__YOUR GOAL__:
Down to the last line, reproduce the records exactly.

[[ DATASET RECORDS open ]]

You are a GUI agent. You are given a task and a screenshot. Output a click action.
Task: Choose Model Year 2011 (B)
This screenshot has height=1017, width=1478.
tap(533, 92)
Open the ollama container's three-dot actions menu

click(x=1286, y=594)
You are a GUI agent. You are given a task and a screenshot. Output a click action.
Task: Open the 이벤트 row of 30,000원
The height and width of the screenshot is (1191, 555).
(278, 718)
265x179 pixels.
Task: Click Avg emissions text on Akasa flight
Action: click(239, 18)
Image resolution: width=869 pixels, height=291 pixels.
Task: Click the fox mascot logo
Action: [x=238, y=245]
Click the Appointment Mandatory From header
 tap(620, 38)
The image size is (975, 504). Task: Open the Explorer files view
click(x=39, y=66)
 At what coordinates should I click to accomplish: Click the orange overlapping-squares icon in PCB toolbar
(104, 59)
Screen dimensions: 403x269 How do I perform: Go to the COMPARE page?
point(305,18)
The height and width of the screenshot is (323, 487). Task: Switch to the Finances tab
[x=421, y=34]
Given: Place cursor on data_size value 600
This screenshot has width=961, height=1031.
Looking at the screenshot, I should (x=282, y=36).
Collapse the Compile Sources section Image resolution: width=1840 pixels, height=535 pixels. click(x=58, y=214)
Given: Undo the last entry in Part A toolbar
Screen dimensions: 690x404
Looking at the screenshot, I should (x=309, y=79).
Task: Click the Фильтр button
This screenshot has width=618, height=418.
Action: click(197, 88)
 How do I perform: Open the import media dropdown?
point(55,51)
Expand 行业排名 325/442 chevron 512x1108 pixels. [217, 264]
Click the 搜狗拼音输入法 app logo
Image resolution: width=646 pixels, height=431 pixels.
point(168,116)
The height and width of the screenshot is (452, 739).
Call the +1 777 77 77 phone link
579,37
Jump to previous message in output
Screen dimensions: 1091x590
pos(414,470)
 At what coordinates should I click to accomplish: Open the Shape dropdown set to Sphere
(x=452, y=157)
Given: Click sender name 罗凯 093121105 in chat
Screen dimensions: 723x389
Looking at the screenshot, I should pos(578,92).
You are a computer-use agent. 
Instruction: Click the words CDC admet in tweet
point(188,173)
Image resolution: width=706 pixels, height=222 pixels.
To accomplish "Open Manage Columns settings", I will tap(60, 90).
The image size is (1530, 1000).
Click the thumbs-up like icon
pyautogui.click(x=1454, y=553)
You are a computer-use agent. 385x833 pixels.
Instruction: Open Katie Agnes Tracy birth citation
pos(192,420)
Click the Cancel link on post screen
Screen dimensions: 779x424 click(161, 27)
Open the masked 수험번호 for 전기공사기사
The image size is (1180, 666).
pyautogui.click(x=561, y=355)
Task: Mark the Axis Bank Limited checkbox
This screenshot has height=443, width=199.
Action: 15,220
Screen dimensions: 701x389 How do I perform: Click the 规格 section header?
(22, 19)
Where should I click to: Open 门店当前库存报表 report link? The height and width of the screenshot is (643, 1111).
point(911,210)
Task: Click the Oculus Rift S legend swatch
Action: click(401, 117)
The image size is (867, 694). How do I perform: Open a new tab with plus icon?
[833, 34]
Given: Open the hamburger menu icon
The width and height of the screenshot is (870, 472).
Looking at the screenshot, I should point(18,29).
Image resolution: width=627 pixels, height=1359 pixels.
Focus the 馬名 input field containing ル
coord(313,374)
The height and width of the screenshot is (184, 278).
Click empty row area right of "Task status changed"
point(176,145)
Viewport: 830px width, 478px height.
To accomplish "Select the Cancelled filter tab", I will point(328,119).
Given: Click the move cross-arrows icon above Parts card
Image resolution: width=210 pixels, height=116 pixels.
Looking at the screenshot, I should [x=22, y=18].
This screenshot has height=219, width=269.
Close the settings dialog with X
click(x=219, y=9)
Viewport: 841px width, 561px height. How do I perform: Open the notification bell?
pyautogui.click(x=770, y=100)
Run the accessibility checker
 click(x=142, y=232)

[[ DATASET RECORDS closed ]]

__TASK SOLUTION__:
You are a GUI agent. You are given a task and a screenshot. Output a click action.
Task: Choose Model Year 2011 (B)
This screenshot has height=1017, width=1478.
tap(533, 92)
Open the ollama container's three-dot actions menu

click(x=1286, y=594)
You are a GUI agent. You are given a task and a screenshot. Output a click action.
Task: Open the 이벤트 row of 30,000원
The height and width of the screenshot is (1191, 555).
(278, 718)
265x179 pixels.
Task: Click Avg emissions text on Akasa flight
Action: click(239, 18)
Image resolution: width=869 pixels, height=291 pixels.
Task: Click the fox mascot logo
Action: [x=238, y=245]
Click the Appointment Mandatory From header
 tap(620, 38)
The image size is (975, 504). Task: Open the Explorer files view
click(x=39, y=66)
 At what coordinates should I click to accomplish: Click the orange overlapping-squares icon in PCB toolbar
(104, 59)
Screen dimensions: 403x269 How do I perform: Go to the COMPARE page?
point(305,18)
The height and width of the screenshot is (323, 487). Task: Switch to the Finances tab
[x=421, y=34]
Given: Place cursor on data_size value 600
This screenshot has width=961, height=1031.
Looking at the screenshot, I should (x=282, y=36).
Collapse the Compile Sources section Image resolution: width=1840 pixels, height=535 pixels. click(x=58, y=214)
Given: Undo the last entry in Part A toolbar
Screen dimensions: 690x404
Looking at the screenshot, I should (x=309, y=79).
Task: Click the Фильтр button
This screenshot has width=618, height=418.
Action: click(197, 88)
 How do I perform: Open the import media dropdown?
point(55,51)
Expand 行业排名 325/442 chevron 512x1108 pixels. [217, 264]
Click the 搜狗拼音输入法 app logo
Image resolution: width=646 pixels, height=431 pixels.
point(168,116)
The height and width of the screenshot is (452, 739).
Call the +1 777 77 77 phone link
579,37
Jump to previous message in output
Screen dimensions: 1091x590
pos(414,470)
 At what coordinates should I click to accomplish: Open the Shape dropdown set to Sphere
(x=452, y=157)
Given: Click sender name 罗凯 093121105 in chat
Screen dimensions: 723x389
Looking at the screenshot, I should pos(578,92).
You are a computer-use agent. 
Instruction: Click the words CDC admet in tweet
point(188,173)
Image resolution: width=706 pixels, height=222 pixels.
To accomplish "Open Manage Columns settings", I will tap(60, 90).
The image size is (1530, 1000).
Click the thumbs-up like icon
pyautogui.click(x=1454, y=553)
You are a computer-use agent. 385x833 pixels.
Instruction: Open Katie Agnes Tracy birth citation
pos(192,420)
Click the Cancel link on post screen
Screen dimensions: 779x424 click(161, 27)
Open the masked 수험번호 for 전기공사기사
The image size is (1180, 666).
pyautogui.click(x=561, y=355)
Task: Mark the Axis Bank Limited checkbox
This screenshot has height=443, width=199.
Action: 15,220
Screen dimensions: 701x389 How do I perform: Click the 规格 section header?
(22, 19)
Where should I click to: Open 门店当前库存报表 report link? The height and width of the screenshot is (643, 1111).
point(911,210)
Task: Click the Oculus Rift S legend swatch
Action: click(401, 117)
The image size is (867, 694). How do I perform: Open a new tab with plus icon?
[833, 34]
Given: Open the hamburger menu icon
The width and height of the screenshot is (870, 472).
Looking at the screenshot, I should point(18,29).
Image resolution: width=627 pixels, height=1359 pixels.
Focus the 馬名 input field containing ル
coord(313,374)
The height and width of the screenshot is (184, 278).
Click empty row area right of "Task status changed"
point(176,145)
Viewport: 830px width, 478px height.
To accomplish "Select the Cancelled filter tab", I will point(328,119).
Given: Click the move cross-arrows icon above Parts card
Image resolution: width=210 pixels, height=116 pixels.
Looking at the screenshot, I should [x=22, y=18].
This screenshot has height=219, width=269.
Close the settings dialog with X
click(x=219, y=9)
Viewport: 841px width, 561px height. How do I perform: Open the notification bell?
pyautogui.click(x=770, y=100)
Run the accessibility checker
 click(x=142, y=232)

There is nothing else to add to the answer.